AIM OF THE TASK: The goal is to restate all of the records below word for word.

[Collected data entries]
◇ ◇ ◇ ◇ ◇

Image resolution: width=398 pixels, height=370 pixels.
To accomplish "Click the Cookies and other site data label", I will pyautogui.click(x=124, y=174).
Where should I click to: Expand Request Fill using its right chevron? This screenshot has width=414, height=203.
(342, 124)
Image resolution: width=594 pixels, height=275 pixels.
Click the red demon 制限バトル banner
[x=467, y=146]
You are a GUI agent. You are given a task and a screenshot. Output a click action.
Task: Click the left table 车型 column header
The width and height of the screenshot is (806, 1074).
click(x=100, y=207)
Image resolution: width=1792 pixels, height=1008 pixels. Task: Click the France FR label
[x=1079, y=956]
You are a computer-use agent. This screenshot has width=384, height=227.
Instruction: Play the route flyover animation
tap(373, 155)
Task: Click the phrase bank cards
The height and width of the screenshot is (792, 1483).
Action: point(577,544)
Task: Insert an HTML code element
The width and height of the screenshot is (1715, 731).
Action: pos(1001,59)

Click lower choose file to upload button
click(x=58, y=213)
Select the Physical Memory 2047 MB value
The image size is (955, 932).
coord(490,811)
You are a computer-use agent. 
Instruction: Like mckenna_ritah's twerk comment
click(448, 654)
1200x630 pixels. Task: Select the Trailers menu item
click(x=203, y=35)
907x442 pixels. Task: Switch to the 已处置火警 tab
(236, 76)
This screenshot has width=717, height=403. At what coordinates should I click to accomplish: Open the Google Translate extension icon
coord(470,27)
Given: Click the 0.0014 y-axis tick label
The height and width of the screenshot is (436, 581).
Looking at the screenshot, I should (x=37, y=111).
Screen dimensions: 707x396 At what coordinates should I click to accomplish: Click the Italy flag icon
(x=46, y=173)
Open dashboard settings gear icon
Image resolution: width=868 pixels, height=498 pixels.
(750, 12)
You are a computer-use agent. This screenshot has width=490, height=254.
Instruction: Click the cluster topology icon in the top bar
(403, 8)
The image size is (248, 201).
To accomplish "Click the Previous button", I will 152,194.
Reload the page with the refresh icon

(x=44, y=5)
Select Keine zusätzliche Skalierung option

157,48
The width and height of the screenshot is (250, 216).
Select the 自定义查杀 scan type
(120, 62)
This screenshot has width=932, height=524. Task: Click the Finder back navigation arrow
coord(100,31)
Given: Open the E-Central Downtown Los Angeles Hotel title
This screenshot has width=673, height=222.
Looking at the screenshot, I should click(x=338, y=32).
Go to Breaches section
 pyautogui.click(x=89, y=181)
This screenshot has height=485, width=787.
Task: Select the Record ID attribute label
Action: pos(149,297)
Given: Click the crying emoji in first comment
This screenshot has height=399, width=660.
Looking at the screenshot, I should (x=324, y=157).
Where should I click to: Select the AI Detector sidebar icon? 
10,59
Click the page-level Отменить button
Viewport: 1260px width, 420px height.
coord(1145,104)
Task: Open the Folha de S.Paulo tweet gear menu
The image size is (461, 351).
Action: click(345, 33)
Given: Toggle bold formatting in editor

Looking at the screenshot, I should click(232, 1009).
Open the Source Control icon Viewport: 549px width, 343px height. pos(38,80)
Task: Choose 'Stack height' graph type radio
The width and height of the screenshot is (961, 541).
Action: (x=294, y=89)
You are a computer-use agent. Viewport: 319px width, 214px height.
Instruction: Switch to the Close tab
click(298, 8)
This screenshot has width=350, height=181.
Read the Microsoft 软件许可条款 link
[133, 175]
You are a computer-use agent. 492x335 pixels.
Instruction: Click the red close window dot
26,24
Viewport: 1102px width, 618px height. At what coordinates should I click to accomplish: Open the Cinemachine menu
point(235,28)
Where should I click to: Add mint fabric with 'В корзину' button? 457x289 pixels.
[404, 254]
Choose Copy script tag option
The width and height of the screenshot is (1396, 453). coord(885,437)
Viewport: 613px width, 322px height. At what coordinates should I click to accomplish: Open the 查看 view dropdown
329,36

◇ ◇ ◇ ◇ ◇

PROBLEM SOLUTION:
Image resolution: width=398 pixels, height=370 pixels.
To accomplish "Click the Cookies and other site data label", I will pyautogui.click(x=124, y=174).
Where should I click to: Expand Request Fill using its right chevron? This screenshot has width=414, height=203.
(342, 124)
Image resolution: width=594 pixels, height=275 pixels.
Click the red demon 制限バトル banner
[x=467, y=146]
You are a GUI agent. You are given a task and a screenshot. Output a click action.
Task: Click the left table 车型 column header
The width and height of the screenshot is (806, 1074).
click(x=100, y=207)
Image resolution: width=1792 pixels, height=1008 pixels. Task: Click the France FR label
[x=1079, y=956]
You are a computer-use agent. This screenshot has width=384, height=227.
Instruction: Play the route flyover animation
tap(373, 155)
Task: Click the phrase bank cards
The height and width of the screenshot is (792, 1483).
Action: point(577,544)
Task: Insert an HTML code element
The width and height of the screenshot is (1715, 731).
Action: pos(1001,59)

Click lower choose file to upload button
click(x=58, y=213)
Select the Physical Memory 2047 MB value
The image size is (955, 932).
coord(490,811)
You are a computer-use agent. 
Instruction: Like mckenna_ritah's twerk comment
click(448, 654)
1200x630 pixels. Task: Select the Trailers menu item
click(x=203, y=35)
907x442 pixels. Task: Switch to the 已处置火警 tab
(236, 76)
This screenshot has width=717, height=403. At what coordinates should I click to accomplish: Open the Google Translate extension icon
coord(470,27)
Given: Click the 0.0014 y-axis tick label
The height and width of the screenshot is (436, 581).
Looking at the screenshot, I should (x=37, y=111).
Screen dimensions: 707x396 At what coordinates should I click to accomplish: Click the Italy flag icon
(x=46, y=173)
Open dashboard settings gear icon
Image resolution: width=868 pixels, height=498 pixels.
(750, 12)
You are a computer-use agent. This screenshot has width=490, height=254.
Instruction: Click the cluster topology icon in the top bar
(403, 8)
The image size is (248, 201).
To accomplish "Click the Previous button", I will 152,194.
Reload the page with the refresh icon

(x=44, y=5)
Select Keine zusätzliche Skalierung option

157,48
The width and height of the screenshot is (250, 216).
Select the 自定义查杀 scan type
(120, 62)
This screenshot has width=932, height=524. Task: Click the Finder back navigation arrow
coord(100,31)
Given: Open the E-Central Downtown Los Angeles Hotel title
This screenshot has width=673, height=222.
Looking at the screenshot, I should click(x=338, y=32).
Go to Breaches section
 pyautogui.click(x=89, y=181)
This screenshot has height=485, width=787.
Task: Select the Record ID attribute label
Action: pos(149,297)
Given: Click the crying emoji in first comment
This screenshot has height=399, width=660.
Looking at the screenshot, I should (x=324, y=157).
Where should I click to: Select the AI Detector sidebar icon? 
10,59
Click the page-level Отменить button
Viewport: 1260px width, 420px height.
coord(1145,104)
Task: Open the Folha de S.Paulo tweet gear menu
The image size is (461, 351).
Action: click(345, 33)
Given: Toggle bold formatting in editor

Looking at the screenshot, I should click(232, 1009).
Open the Source Control icon Viewport: 549px width, 343px height. pos(38,80)
Task: Choose 'Stack height' graph type radio
The width and height of the screenshot is (961, 541).
Action: (x=294, y=89)
You are a computer-use agent. Viewport: 319px width, 214px height.
Instruction: Switch to the Close tab
click(298, 8)
This screenshot has width=350, height=181.
Read the Microsoft 软件许可条款 link
[133, 175]
You are a computer-use agent. 492x335 pixels.
Instruction: Click the red close window dot
26,24
Viewport: 1102px width, 618px height. At what coordinates should I click to accomplish: Open the Cinemachine menu
point(235,28)
Where should I click to: Add mint fabric with 'В корзину' button? 457x289 pixels.
[404, 254]
Choose Copy script tag option
The width and height of the screenshot is (1396, 453). coord(885,437)
Viewport: 613px width, 322px height. At what coordinates should I click to accomplish: Open the 查看 view dropdown
329,36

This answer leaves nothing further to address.